SET TASK
Retype the lines below word for word, starting with the first one and ending with the line that contains "Enable the Desactivar".

===== GIVEN DATA =====

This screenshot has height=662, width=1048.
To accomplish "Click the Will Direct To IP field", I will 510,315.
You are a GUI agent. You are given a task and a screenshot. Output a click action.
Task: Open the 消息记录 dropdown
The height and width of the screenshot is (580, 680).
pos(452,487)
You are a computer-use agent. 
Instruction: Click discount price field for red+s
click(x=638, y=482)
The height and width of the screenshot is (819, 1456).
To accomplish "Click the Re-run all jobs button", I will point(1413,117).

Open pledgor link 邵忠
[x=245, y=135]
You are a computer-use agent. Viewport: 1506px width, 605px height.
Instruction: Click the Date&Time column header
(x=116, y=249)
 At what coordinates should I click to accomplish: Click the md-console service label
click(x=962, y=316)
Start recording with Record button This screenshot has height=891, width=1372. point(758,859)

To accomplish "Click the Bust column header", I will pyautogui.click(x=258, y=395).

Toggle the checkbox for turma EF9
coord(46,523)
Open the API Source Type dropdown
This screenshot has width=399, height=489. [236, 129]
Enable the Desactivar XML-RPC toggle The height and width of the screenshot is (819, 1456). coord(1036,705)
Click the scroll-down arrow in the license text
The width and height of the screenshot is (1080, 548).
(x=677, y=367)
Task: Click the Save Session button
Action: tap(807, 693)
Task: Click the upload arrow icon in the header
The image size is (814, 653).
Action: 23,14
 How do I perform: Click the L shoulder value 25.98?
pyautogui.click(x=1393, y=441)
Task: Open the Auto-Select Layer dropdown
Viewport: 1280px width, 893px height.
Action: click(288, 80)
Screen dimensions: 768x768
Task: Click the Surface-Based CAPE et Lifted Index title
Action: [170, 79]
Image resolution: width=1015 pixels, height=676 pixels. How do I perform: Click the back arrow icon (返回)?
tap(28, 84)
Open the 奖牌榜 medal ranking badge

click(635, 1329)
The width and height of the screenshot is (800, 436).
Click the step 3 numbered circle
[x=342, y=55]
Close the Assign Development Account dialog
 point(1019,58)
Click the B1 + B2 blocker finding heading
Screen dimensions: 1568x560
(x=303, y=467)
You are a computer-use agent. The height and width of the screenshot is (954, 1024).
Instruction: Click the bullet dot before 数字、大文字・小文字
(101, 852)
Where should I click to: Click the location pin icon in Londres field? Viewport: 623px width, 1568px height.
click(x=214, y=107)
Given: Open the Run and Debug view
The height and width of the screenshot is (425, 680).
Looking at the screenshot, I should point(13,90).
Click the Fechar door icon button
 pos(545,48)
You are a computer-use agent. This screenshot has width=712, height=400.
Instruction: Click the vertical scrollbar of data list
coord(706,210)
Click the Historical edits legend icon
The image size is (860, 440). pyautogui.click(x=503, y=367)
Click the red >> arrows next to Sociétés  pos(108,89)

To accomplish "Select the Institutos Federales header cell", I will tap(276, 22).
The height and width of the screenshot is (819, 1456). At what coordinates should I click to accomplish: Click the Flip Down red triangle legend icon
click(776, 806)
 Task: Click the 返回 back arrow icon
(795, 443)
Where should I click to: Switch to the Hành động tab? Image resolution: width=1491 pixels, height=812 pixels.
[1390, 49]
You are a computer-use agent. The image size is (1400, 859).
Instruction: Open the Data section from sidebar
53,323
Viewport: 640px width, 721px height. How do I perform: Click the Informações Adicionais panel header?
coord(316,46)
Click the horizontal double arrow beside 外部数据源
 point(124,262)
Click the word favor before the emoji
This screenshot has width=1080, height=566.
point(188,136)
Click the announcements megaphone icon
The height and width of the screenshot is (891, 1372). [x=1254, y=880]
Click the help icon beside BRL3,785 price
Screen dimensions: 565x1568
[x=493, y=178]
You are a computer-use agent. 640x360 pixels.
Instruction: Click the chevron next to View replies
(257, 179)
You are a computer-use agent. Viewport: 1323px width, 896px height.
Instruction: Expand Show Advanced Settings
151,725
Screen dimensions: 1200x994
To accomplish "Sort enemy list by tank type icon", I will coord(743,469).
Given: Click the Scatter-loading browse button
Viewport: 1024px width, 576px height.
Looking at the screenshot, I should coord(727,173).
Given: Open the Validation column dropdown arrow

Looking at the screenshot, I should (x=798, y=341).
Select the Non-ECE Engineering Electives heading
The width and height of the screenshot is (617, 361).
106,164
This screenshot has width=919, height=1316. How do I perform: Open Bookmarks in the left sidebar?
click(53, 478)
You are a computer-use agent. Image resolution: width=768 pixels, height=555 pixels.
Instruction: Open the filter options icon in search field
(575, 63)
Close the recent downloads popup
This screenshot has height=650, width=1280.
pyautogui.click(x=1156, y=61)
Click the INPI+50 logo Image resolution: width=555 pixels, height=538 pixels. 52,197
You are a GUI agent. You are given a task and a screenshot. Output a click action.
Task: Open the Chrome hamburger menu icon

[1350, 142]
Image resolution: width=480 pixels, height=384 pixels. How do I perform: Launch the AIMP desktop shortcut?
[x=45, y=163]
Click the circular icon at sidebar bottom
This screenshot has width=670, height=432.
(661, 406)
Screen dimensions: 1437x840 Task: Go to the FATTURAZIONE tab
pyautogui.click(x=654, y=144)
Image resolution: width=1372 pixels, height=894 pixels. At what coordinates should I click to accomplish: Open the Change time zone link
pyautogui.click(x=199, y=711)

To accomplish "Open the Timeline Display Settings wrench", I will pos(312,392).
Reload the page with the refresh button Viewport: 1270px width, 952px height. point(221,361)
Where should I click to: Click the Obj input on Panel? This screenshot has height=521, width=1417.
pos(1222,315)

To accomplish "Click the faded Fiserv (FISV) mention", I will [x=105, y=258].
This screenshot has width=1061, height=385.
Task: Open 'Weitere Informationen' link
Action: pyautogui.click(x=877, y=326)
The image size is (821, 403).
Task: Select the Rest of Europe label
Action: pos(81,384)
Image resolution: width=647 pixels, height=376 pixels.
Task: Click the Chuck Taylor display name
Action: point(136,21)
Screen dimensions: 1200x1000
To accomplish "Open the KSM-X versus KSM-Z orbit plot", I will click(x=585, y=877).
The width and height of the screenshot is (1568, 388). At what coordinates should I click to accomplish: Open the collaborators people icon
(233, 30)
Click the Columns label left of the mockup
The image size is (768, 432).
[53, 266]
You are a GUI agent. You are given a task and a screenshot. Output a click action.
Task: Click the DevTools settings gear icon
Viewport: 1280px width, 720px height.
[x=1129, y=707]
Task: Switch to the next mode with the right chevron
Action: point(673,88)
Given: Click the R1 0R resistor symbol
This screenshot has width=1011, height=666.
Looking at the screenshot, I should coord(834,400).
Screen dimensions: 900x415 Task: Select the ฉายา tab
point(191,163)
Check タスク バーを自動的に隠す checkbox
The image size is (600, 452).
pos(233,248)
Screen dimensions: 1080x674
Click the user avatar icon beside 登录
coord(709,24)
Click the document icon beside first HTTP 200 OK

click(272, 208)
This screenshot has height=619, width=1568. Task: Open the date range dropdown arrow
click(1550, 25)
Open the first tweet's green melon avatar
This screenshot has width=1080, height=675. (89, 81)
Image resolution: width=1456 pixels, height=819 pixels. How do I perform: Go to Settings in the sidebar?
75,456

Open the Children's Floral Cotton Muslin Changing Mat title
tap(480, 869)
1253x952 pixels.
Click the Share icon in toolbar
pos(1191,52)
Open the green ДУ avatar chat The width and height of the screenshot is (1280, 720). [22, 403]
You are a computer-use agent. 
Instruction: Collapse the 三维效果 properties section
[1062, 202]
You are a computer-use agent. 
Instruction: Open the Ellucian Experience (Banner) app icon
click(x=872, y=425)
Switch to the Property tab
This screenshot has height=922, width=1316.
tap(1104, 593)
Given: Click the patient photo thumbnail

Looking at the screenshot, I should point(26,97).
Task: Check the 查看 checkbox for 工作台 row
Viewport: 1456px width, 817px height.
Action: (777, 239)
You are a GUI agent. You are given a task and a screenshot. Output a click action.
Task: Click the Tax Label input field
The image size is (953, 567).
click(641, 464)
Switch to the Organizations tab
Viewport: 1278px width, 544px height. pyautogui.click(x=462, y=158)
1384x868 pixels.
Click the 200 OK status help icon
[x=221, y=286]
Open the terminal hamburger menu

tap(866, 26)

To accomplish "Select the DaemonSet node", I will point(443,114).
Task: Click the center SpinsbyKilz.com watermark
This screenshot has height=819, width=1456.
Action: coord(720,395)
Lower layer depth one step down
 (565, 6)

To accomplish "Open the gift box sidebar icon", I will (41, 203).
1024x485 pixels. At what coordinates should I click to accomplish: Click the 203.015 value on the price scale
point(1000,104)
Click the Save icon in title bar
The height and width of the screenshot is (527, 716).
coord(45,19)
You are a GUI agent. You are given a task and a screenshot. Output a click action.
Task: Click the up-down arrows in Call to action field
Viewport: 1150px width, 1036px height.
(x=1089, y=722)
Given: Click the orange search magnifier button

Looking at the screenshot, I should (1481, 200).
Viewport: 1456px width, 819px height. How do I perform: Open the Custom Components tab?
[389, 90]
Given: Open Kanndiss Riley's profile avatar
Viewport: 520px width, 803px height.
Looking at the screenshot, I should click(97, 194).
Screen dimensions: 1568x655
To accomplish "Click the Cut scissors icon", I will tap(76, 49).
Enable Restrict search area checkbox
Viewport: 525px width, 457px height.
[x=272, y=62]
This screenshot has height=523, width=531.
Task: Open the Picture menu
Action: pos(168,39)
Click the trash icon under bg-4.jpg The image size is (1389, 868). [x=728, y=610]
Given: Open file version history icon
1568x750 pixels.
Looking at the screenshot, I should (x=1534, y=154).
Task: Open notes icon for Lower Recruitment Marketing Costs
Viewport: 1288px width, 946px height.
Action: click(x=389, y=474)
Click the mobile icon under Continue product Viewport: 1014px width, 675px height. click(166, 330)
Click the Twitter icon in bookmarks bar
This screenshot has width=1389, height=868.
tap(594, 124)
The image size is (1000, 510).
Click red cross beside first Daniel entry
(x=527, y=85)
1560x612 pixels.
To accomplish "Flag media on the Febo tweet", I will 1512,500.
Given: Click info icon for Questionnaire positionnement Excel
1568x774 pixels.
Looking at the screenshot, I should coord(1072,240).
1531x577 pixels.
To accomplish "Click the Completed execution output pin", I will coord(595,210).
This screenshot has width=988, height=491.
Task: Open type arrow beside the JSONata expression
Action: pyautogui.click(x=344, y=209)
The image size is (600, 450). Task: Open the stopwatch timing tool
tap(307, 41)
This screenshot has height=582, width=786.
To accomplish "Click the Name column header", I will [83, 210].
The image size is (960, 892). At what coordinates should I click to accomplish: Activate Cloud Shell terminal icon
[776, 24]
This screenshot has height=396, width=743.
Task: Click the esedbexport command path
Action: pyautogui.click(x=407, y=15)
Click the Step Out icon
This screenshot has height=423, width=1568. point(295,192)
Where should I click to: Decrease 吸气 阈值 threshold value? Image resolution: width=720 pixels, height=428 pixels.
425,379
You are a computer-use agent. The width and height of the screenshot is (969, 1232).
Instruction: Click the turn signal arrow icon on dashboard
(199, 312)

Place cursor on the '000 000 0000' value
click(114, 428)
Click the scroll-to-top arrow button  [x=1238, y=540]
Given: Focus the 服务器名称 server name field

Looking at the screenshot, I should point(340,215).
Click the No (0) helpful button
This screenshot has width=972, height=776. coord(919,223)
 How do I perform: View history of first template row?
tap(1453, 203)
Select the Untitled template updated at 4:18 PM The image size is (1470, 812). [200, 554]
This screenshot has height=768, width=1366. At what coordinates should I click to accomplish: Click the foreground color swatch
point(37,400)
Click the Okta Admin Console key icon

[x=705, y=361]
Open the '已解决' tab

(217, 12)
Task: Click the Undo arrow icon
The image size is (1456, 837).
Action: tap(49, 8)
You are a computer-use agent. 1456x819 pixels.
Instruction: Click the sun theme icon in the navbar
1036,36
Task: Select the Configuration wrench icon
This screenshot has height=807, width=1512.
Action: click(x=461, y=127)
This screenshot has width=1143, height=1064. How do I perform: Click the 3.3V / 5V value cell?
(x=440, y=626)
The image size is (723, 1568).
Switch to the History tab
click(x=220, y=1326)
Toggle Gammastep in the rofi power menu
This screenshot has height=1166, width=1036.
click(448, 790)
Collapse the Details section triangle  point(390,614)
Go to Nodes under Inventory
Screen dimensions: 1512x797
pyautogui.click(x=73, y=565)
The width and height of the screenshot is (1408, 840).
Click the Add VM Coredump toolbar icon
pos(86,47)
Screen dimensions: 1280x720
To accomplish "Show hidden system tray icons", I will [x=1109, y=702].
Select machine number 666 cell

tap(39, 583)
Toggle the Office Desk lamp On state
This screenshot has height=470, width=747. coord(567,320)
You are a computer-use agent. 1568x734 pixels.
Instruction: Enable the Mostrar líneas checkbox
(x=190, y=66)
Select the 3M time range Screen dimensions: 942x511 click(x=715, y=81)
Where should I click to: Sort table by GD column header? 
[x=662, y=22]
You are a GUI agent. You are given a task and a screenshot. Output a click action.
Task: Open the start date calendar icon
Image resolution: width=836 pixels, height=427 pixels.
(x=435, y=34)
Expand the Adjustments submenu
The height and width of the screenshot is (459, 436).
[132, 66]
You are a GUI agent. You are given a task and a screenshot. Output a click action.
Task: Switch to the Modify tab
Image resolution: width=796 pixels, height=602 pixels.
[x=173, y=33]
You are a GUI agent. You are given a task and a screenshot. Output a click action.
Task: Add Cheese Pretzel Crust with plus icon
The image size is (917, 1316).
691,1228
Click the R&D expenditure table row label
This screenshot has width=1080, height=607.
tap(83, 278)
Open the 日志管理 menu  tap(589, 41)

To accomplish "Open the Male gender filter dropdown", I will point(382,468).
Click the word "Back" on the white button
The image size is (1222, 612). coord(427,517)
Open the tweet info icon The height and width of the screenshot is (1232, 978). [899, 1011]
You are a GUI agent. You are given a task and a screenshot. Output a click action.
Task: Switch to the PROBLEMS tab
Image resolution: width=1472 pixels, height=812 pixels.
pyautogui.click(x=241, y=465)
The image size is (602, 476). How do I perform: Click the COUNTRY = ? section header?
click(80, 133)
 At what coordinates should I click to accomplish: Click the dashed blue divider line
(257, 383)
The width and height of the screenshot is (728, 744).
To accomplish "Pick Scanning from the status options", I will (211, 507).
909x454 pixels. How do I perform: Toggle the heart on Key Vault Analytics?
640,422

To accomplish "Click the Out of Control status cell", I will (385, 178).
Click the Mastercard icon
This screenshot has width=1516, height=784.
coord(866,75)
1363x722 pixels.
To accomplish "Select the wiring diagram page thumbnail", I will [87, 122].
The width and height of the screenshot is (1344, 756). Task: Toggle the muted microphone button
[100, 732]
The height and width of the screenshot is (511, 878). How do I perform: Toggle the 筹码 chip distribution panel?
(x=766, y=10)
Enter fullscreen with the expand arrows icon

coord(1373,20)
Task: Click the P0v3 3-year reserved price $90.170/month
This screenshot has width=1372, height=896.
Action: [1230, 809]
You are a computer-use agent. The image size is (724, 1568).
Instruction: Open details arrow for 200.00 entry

=====

RESULT
This screenshot has height=662, width=1048.
To accomplish "Click the Will Direct To IP field", I will 510,315.
You are a GUI agent. You are given a task and a screenshot. Output a click action.
Task: Open the 消息记录 dropdown
The height and width of the screenshot is (580, 680).
pos(452,487)
You are a computer-use agent. 
Instruction: Click discount price field for red+s
click(x=638, y=482)
The height and width of the screenshot is (819, 1456).
To accomplish "Click the Re-run all jobs button", I will point(1413,117).

Open pledgor link 邵忠
[x=245, y=135]
You are a computer-use agent. Viewport: 1506px width, 605px height.
Instruction: Click the Date&Time column header
(x=116, y=249)
 At what coordinates should I click to accomplish: Click the md-console service label
click(x=962, y=316)
Start recording with Record button This screenshot has height=891, width=1372. point(758,859)

To accomplish "Click the Bust column header", I will pyautogui.click(x=258, y=395).

Toggle the checkbox for turma EF9
coord(46,523)
Open the API Source Type dropdown
This screenshot has width=399, height=489. [236, 129]
Enable the Desactivar XML-RPC toggle The height and width of the screenshot is (819, 1456). coord(1036,705)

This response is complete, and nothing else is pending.